I agree with Pikeman. It would be helpful to establish whether this is a genuine medical reaction or merely psychosomatic. I had a case where a care worker, 58, atopic, developed breathing difficulties if she thought she was being exposed to natural rubber. She had been told that she was allergic to this. Actually she was sensitised to a protein in natural rubber products, but not allergic. She could handle natural rubber latex without a problem if she thought it was plastic. She would develop breathing difficulties when handling a piece of plastic if she thought it contained natural rubber. (According to an expert on this the diagnosis is undifferentiated, idiopathic, somatoform anaphylaxis!)
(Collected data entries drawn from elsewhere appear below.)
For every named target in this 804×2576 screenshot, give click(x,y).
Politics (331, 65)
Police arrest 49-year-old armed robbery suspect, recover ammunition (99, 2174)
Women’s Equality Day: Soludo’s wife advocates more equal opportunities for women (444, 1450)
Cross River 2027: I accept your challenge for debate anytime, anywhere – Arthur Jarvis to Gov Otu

Quoting from the Scented Products Education and Information Association of Canada document on the role of scented products in asthma and allergies: "Both allergic reactions and asthma can be aggravated by strong smells which can act as a non-specific irritant to the inflamed airways of the sufferer. However, what is an irritant or trigger for one person may not be for another, so it is essential to know which irritant and/or triggers create a problem for an individual and avoid them."

Chris

jay  
#9 Posted : 06 July 2017 10:46:17(UTC)
Rank: Super forum user
jay

Hsquared14  
#10 Posted : 06 July 2017 12:27:26(UTC)
Rank: Super forum user
Hsquared14

I agree with some of the others this is more HR and OH than H&S - can you refer them to an OH specialist who can advise on the diagnosis and what this means in practical terms for you and the person concerned?